(Goal of the exercise) Type out the data below in its entirety, exactly as given.

(Provided records)

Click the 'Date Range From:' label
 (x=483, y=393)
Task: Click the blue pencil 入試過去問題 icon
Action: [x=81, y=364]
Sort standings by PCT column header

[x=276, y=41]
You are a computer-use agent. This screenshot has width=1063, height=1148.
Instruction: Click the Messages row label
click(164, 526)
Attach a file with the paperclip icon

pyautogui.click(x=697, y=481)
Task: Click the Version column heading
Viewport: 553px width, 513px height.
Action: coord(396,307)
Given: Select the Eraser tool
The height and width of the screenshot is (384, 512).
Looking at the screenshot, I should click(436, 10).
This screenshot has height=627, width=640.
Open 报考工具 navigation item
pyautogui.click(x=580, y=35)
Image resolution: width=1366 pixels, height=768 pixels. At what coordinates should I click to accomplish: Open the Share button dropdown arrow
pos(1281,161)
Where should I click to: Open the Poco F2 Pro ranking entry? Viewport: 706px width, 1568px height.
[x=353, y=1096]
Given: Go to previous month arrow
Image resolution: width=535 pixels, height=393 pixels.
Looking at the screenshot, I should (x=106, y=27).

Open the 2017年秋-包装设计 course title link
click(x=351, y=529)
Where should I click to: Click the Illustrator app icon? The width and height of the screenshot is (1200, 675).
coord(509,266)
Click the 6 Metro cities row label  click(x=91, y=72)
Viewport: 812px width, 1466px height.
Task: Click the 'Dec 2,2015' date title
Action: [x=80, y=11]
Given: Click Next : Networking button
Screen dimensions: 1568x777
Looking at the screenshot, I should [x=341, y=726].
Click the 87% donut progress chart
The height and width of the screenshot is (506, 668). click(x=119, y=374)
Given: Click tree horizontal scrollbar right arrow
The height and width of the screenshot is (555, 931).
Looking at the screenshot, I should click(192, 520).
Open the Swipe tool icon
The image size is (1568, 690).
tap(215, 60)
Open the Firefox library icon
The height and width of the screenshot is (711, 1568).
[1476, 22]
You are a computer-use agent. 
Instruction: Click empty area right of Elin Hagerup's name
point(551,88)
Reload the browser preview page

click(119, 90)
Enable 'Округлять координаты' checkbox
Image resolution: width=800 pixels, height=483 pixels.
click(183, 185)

(Worked solution)
Click the 'Date Range From:' label
 (x=483, y=393)
Task: Click the blue pencil 入試過去問題 icon
Action: [x=81, y=364]
Sort standings by PCT column header

[x=276, y=41]
You are a computer-use agent. This screenshot has width=1063, height=1148.
Instruction: Click the Messages row label
click(164, 526)
Attach a file with the paperclip icon

pyautogui.click(x=697, y=481)
Task: Click the Version column heading
Viewport: 553px width, 513px height.
Action: coord(396,307)
Given: Select the Eraser tool
The height and width of the screenshot is (384, 512).
Looking at the screenshot, I should click(436, 10).
This screenshot has height=627, width=640.
Open 报考工具 navigation item
pyautogui.click(x=580, y=35)
Image resolution: width=1366 pixels, height=768 pixels. At what coordinates should I click to accomplish: Open the Share button dropdown arrow
pos(1281,161)
Where should I click to: Open the Poco F2 Pro ranking entry? Viewport: 706px width, 1568px height.
[x=353, y=1096]
Given: Go to previous month arrow
Image resolution: width=535 pixels, height=393 pixels.
Looking at the screenshot, I should (x=106, y=27).

Open the 2017年秋-包装设计 course title link
click(x=351, y=529)
Where should I click to: Click the Illustrator app icon? The width and height of the screenshot is (1200, 675).
coord(509,266)
Click the 6 Metro cities row label  click(x=91, y=72)
Viewport: 812px width, 1466px height.
Task: Click the 'Dec 2,2015' date title
Action: [x=80, y=11]
Given: Click Next : Networking button
Screen dimensions: 1568x777
Looking at the screenshot, I should [x=341, y=726].
Click the 87% donut progress chart
The height and width of the screenshot is (506, 668). click(x=119, y=374)
Given: Click tree horizontal scrollbar right arrow
The height and width of the screenshot is (555, 931).
Looking at the screenshot, I should click(192, 520).
Open the Swipe tool icon
The image size is (1568, 690).
tap(215, 60)
Open the Firefox library icon
The height and width of the screenshot is (711, 1568).
[1476, 22]
You are a computer-use agent. 
Instruction: Click empty area right of Elin Hagerup's name
point(551,88)
Reload the browser preview page

click(119, 90)
Enable 'Округлять координаты' checkbox
Image resolution: width=800 pixels, height=483 pixels.
click(183, 185)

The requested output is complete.